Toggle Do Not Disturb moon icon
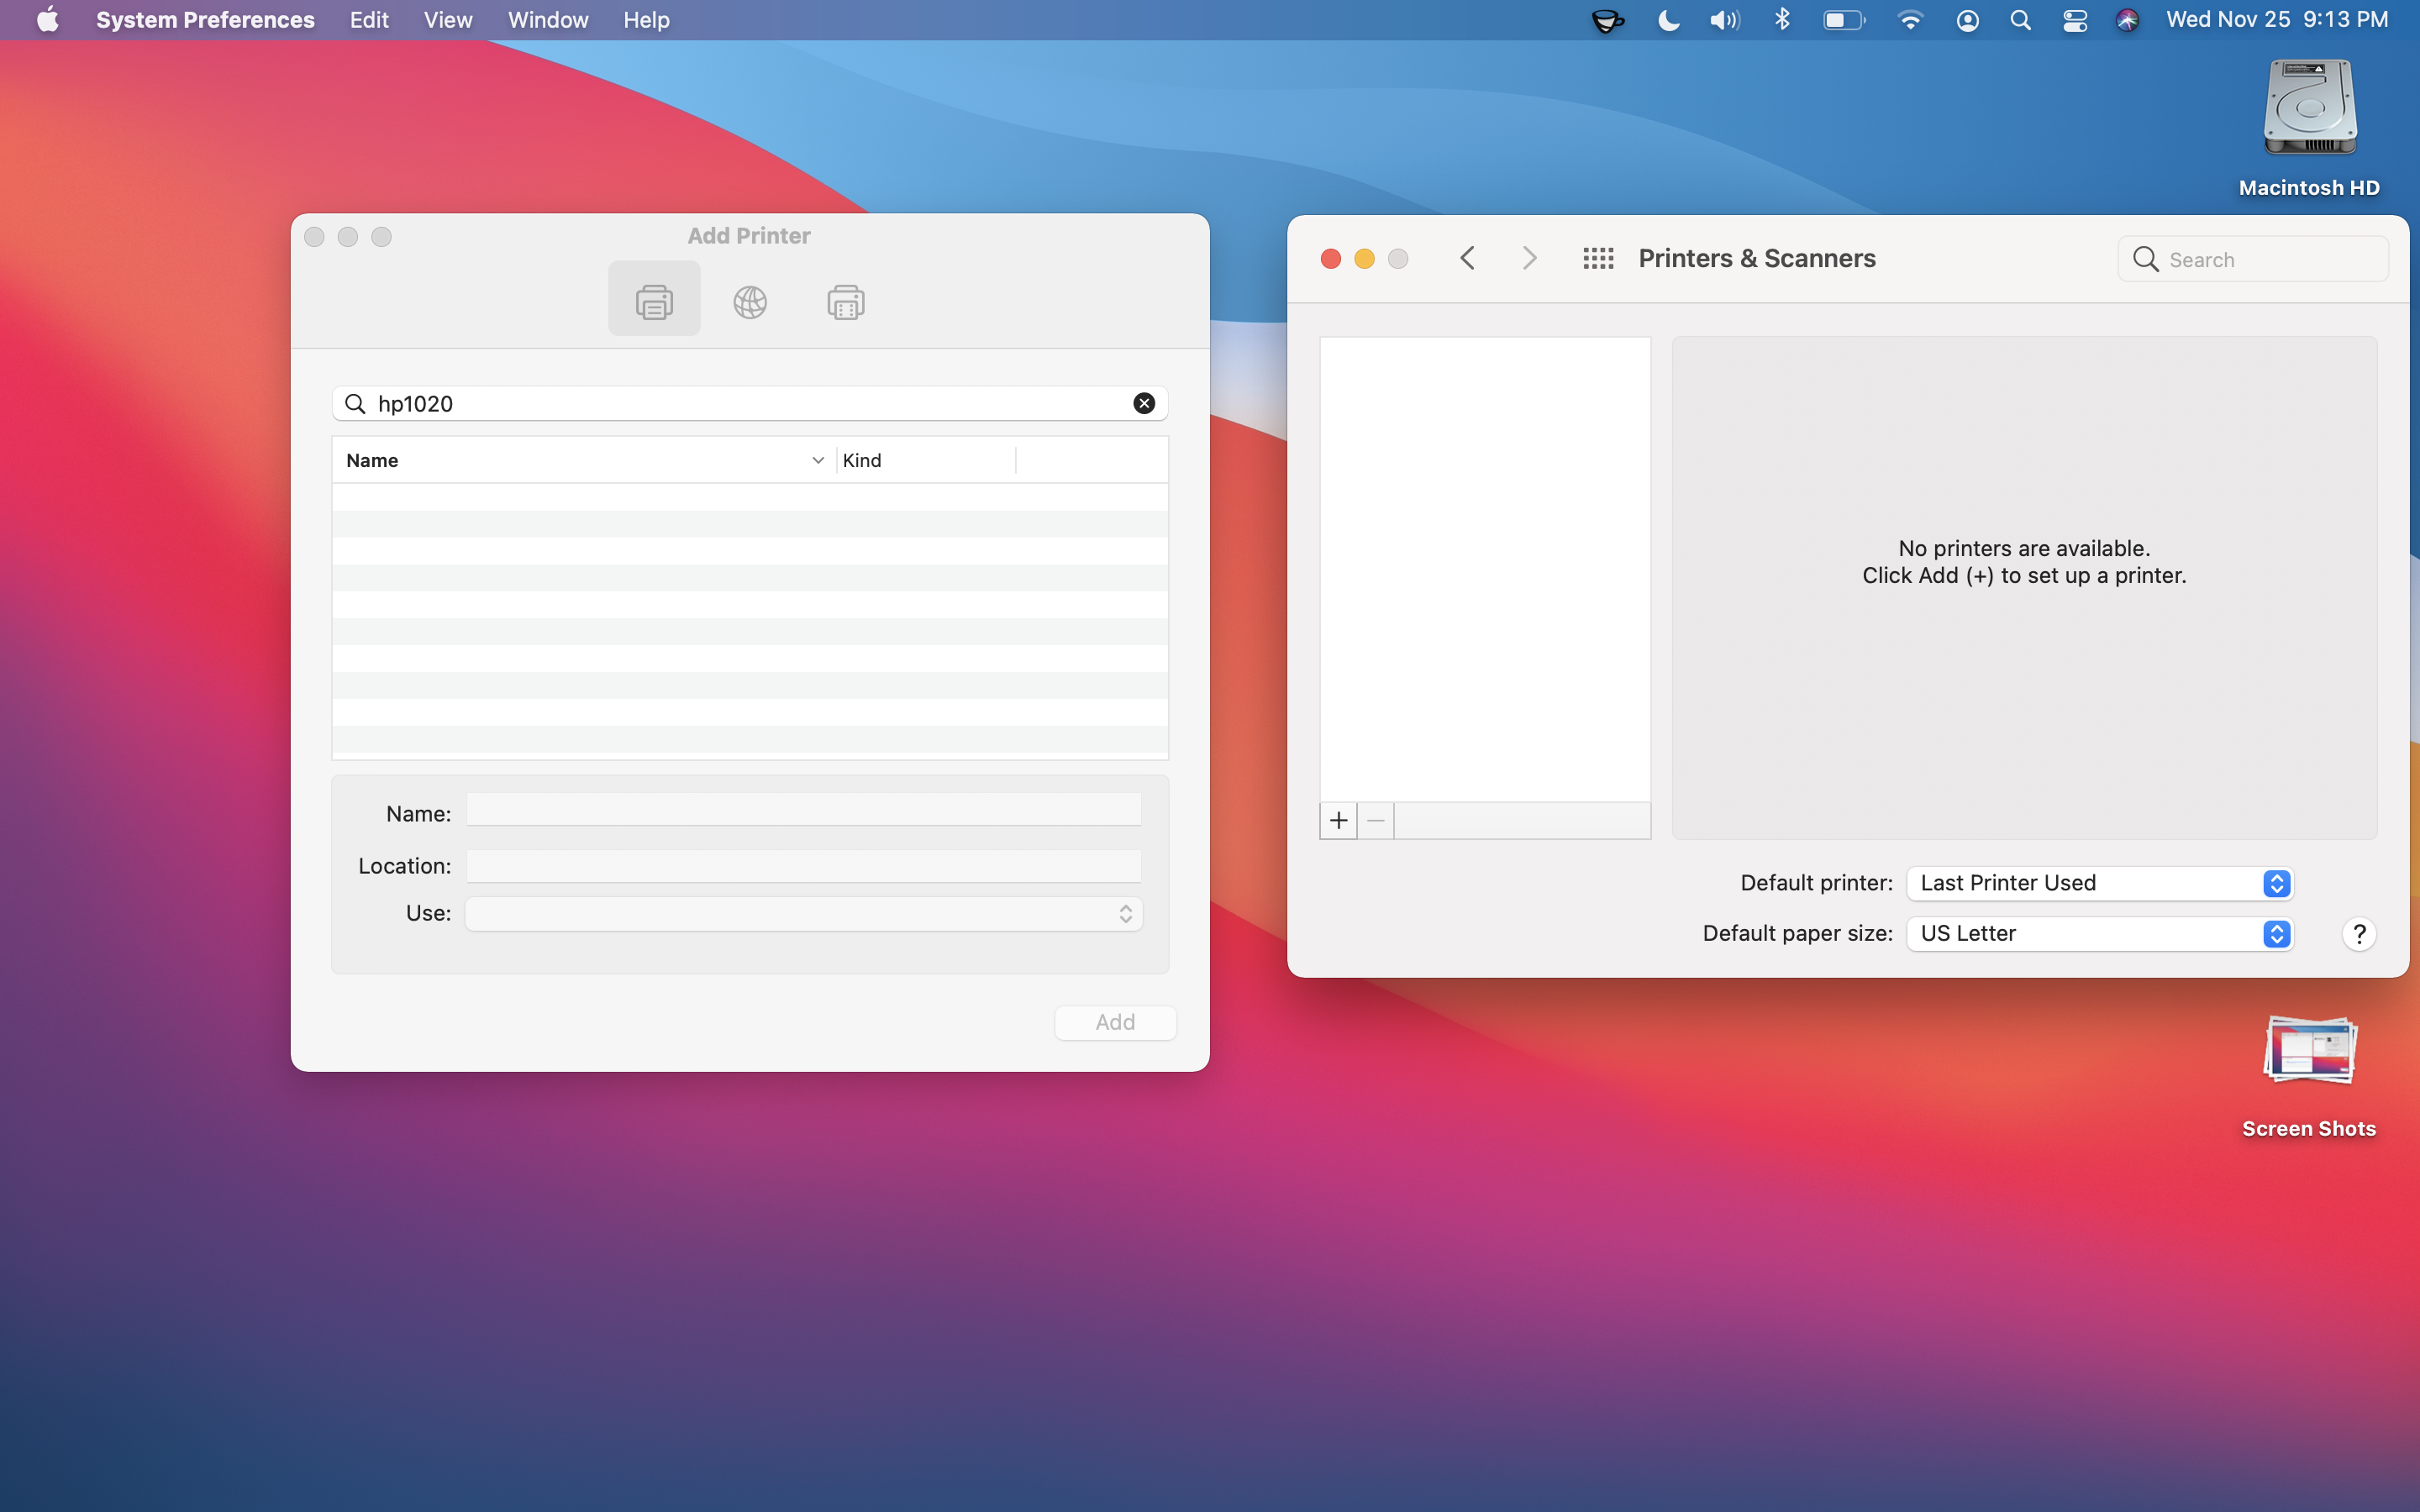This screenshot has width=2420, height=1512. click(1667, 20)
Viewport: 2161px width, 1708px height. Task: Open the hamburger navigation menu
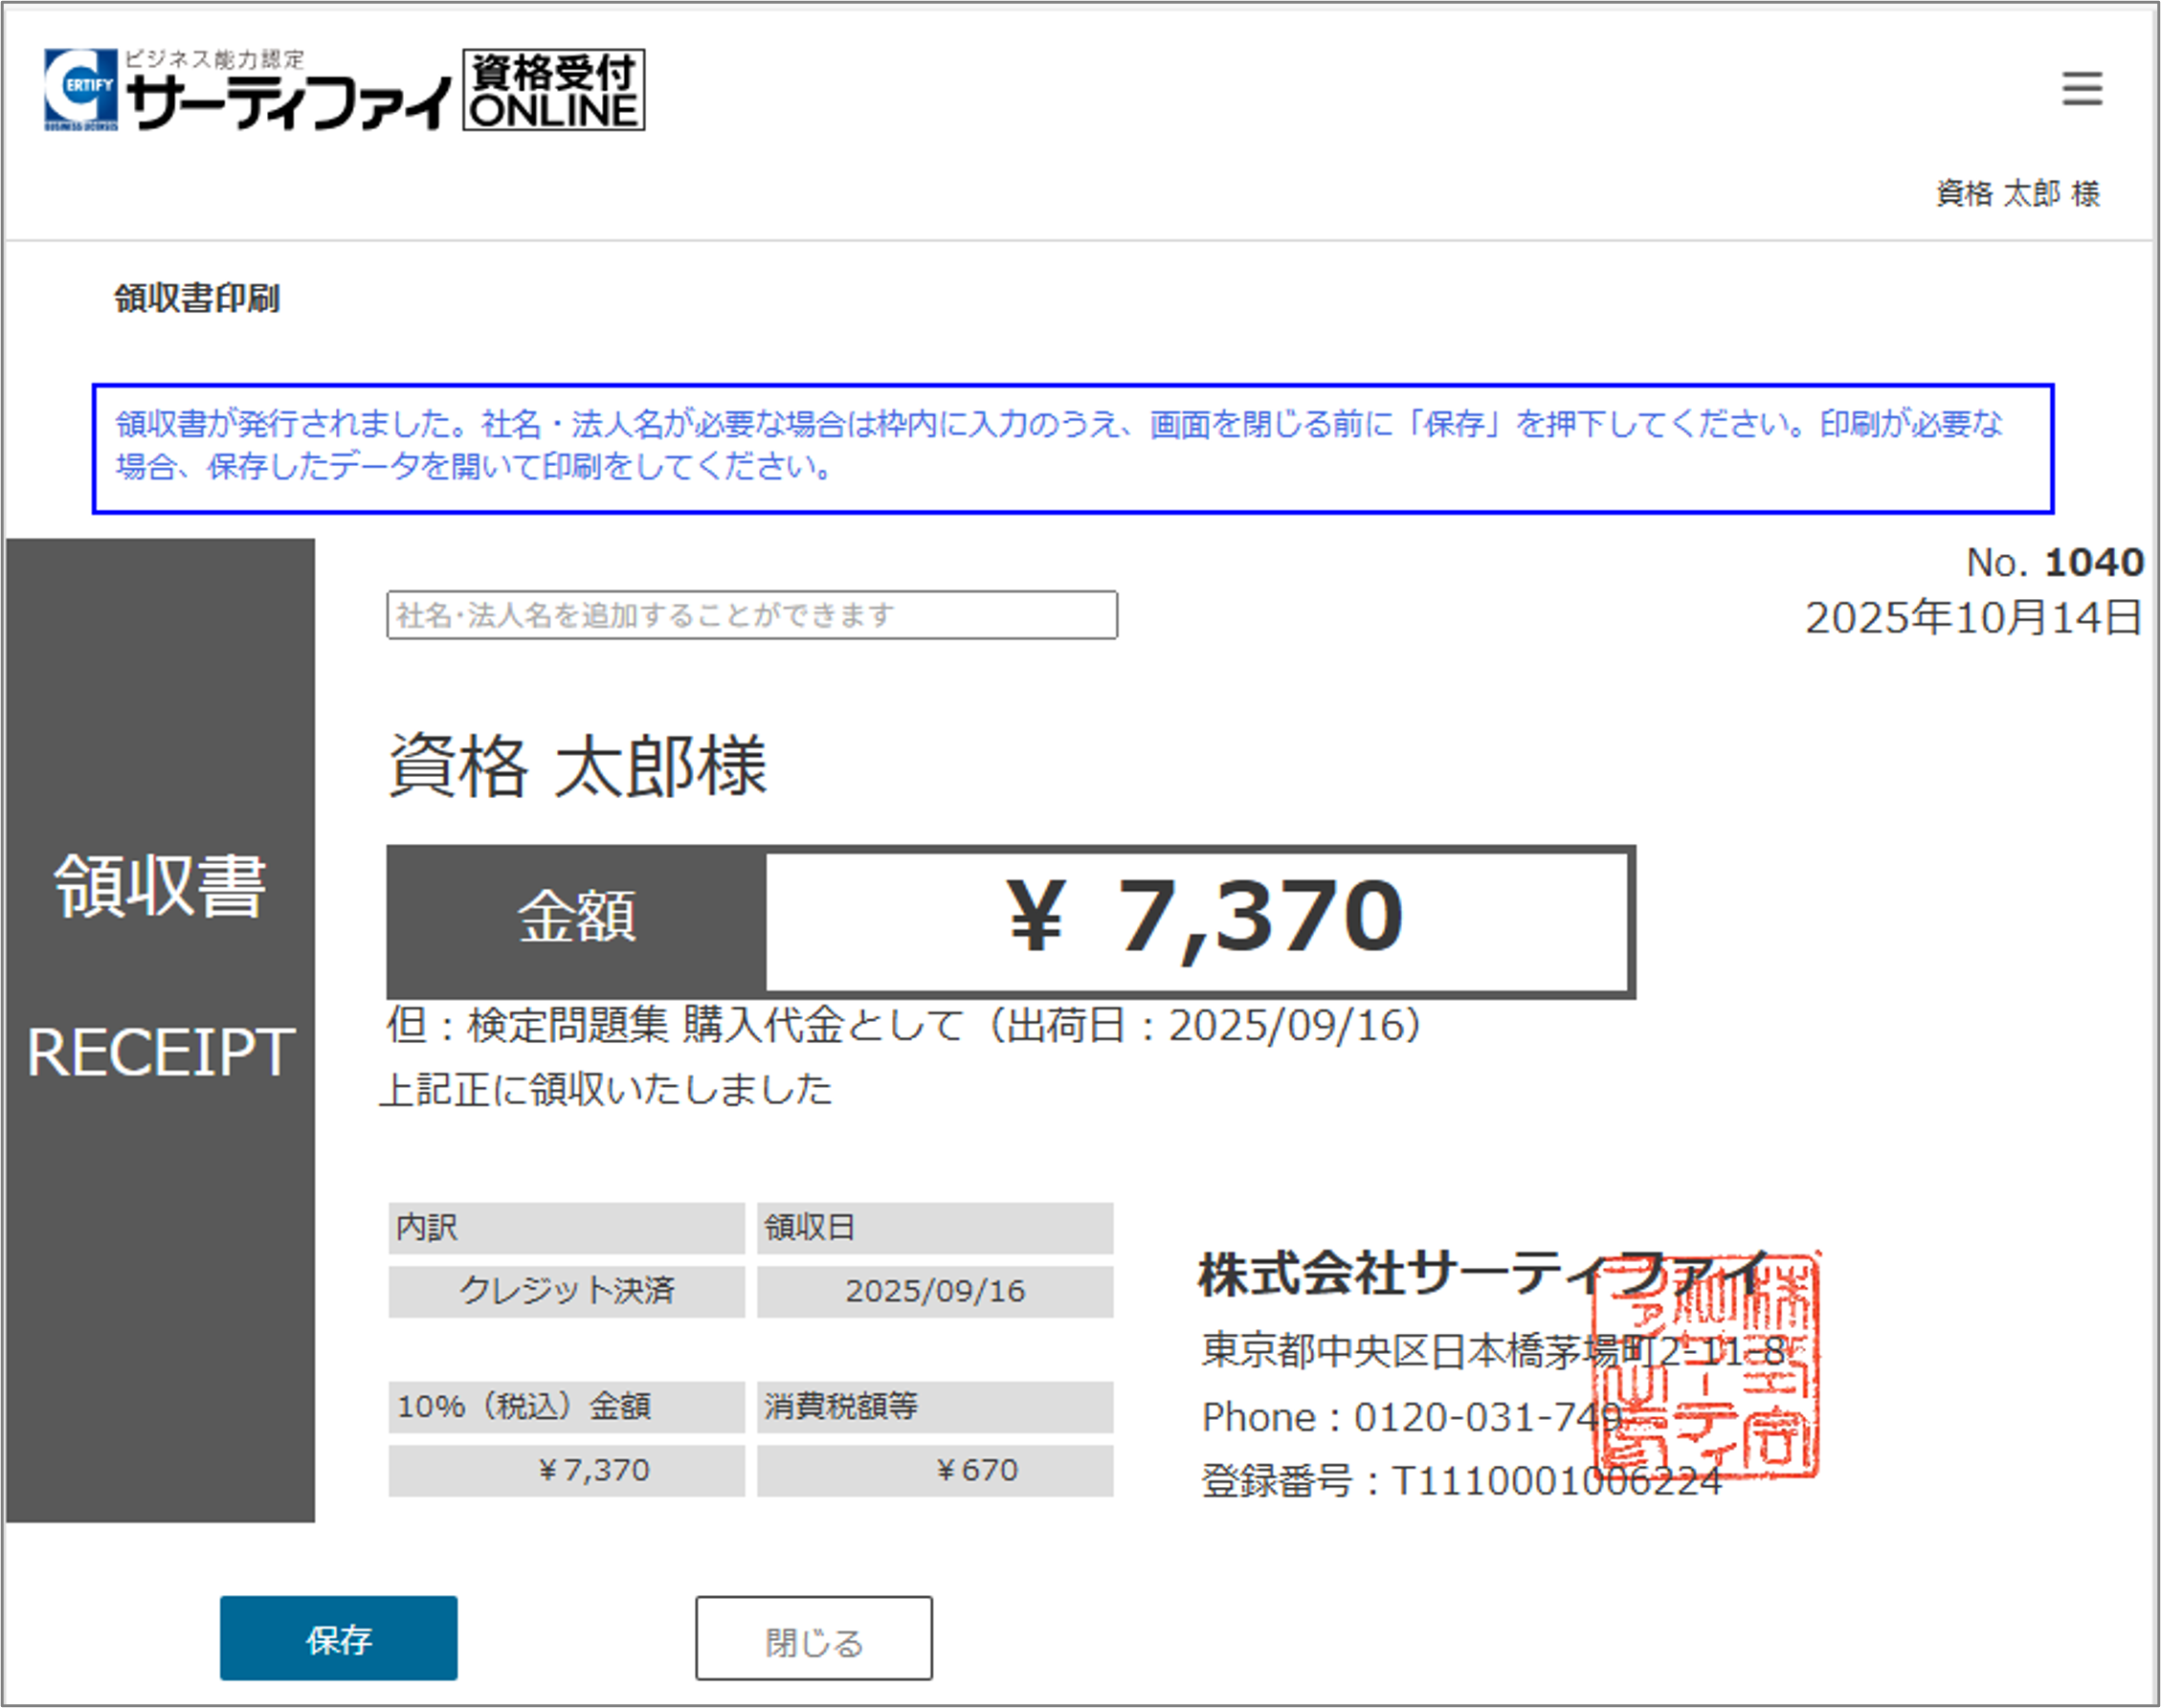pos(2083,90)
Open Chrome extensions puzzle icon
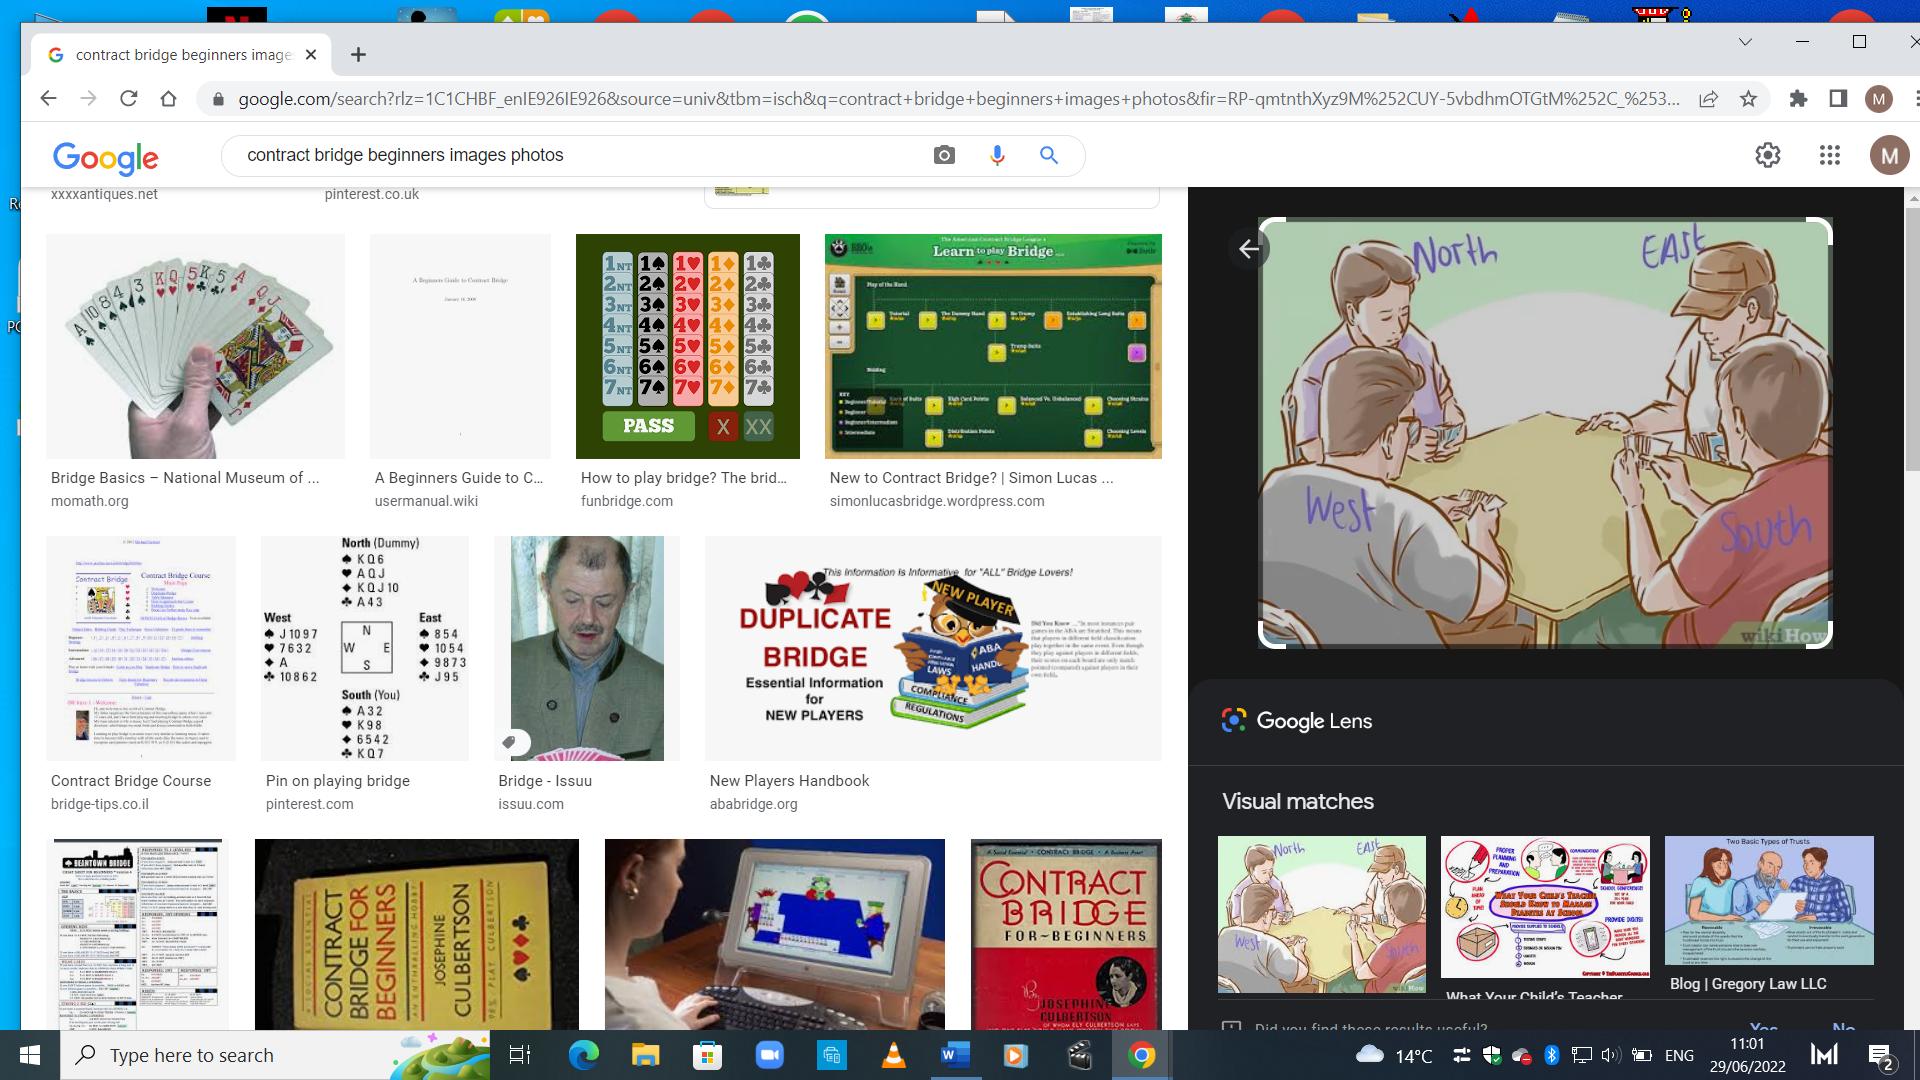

* * *

* Problem: Take the line containing "Viewport: 2161px width, 1708px" as the first line and the last line of the data above as the final one, and output exactly the lines between them, inclusive, with no pictures.

* Your response:
Viewport: 2161px width, 1708px height. Task: Open the hamburger navigation menu
pos(2083,90)
Open Chrome extensions puzzle icon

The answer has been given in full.